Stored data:
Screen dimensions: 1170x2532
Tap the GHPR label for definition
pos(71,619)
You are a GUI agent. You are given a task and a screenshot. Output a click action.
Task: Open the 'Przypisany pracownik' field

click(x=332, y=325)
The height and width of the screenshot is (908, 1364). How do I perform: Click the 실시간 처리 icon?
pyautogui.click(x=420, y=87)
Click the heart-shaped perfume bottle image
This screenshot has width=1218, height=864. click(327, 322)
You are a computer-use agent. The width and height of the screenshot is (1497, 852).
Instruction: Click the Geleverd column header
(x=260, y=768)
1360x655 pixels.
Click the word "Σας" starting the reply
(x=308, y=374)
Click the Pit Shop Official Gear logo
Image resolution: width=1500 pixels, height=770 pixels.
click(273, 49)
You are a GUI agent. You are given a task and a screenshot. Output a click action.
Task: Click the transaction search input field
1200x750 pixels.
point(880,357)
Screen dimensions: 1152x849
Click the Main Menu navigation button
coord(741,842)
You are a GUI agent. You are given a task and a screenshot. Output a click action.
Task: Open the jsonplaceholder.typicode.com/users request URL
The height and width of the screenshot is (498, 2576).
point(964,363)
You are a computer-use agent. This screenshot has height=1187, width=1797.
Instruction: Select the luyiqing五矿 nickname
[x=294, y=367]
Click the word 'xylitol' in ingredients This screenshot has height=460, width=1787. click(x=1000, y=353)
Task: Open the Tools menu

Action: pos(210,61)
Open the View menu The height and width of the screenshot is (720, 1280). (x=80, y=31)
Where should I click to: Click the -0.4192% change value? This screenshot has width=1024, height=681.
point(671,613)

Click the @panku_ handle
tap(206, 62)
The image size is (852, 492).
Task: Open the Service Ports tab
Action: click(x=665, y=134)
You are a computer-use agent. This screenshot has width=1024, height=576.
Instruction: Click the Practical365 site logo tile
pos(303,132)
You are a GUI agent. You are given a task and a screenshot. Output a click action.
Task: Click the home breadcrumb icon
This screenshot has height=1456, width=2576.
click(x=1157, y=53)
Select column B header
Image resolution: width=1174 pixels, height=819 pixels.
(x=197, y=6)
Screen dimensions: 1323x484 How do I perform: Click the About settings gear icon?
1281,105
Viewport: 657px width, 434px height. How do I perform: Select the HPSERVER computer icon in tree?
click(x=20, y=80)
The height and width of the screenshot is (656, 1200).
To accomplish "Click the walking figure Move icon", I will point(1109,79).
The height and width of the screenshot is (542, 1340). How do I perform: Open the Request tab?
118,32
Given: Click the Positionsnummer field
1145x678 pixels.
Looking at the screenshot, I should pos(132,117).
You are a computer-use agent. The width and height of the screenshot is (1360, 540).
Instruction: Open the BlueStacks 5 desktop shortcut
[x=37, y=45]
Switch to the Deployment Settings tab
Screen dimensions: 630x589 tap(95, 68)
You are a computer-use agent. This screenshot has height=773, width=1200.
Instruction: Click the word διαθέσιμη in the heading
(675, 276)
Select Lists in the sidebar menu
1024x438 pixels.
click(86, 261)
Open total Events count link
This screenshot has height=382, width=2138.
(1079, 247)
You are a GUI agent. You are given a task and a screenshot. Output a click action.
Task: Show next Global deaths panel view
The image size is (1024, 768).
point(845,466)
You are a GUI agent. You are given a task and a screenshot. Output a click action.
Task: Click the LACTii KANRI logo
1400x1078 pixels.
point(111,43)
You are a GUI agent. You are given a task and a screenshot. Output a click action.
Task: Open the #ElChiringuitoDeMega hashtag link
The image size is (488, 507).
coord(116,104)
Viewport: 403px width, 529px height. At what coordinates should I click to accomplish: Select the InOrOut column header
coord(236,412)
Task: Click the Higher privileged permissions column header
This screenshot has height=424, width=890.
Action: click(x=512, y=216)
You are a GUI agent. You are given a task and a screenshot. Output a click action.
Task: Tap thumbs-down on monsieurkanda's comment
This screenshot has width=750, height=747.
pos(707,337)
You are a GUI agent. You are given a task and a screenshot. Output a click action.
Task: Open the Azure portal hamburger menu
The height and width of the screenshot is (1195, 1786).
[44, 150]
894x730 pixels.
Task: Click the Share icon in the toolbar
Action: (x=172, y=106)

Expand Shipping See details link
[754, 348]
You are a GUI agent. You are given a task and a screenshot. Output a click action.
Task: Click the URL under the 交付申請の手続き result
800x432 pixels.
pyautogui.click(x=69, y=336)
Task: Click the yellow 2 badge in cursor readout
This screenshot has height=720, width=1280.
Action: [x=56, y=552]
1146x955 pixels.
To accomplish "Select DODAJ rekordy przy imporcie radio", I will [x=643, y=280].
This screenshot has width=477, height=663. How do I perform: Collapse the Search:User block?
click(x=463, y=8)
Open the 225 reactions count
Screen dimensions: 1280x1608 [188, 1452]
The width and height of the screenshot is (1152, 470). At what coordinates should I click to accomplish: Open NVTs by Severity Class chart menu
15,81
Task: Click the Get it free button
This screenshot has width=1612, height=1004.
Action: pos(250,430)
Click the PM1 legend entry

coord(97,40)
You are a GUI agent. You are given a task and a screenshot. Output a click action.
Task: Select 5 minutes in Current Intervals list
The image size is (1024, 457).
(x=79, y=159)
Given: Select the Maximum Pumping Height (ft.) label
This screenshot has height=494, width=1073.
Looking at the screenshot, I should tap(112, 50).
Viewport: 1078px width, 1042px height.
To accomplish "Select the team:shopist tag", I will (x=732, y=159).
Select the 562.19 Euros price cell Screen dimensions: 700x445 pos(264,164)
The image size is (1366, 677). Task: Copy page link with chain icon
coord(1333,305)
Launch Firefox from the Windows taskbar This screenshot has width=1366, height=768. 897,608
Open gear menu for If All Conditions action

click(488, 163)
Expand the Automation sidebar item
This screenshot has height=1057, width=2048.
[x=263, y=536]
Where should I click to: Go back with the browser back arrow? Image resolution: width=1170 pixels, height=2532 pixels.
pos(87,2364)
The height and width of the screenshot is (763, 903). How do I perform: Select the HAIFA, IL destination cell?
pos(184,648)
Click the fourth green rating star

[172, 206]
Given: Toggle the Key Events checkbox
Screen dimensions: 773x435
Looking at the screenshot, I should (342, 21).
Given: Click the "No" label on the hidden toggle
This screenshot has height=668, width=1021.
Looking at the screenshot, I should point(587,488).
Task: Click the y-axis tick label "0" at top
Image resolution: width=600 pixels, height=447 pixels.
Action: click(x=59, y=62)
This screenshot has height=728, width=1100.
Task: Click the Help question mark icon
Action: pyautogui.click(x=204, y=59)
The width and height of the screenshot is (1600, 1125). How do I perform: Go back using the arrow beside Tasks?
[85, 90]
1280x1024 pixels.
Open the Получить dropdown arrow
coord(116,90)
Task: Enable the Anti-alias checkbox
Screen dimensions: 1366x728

EXERCISE BRIEF: Go through the entries above and pull out each line with "checkbox" in it.

RESULT OF THIS EXERCISE:
Given: Toggle the Key Events checkbox
Task: Enable the Anti-alias checkbox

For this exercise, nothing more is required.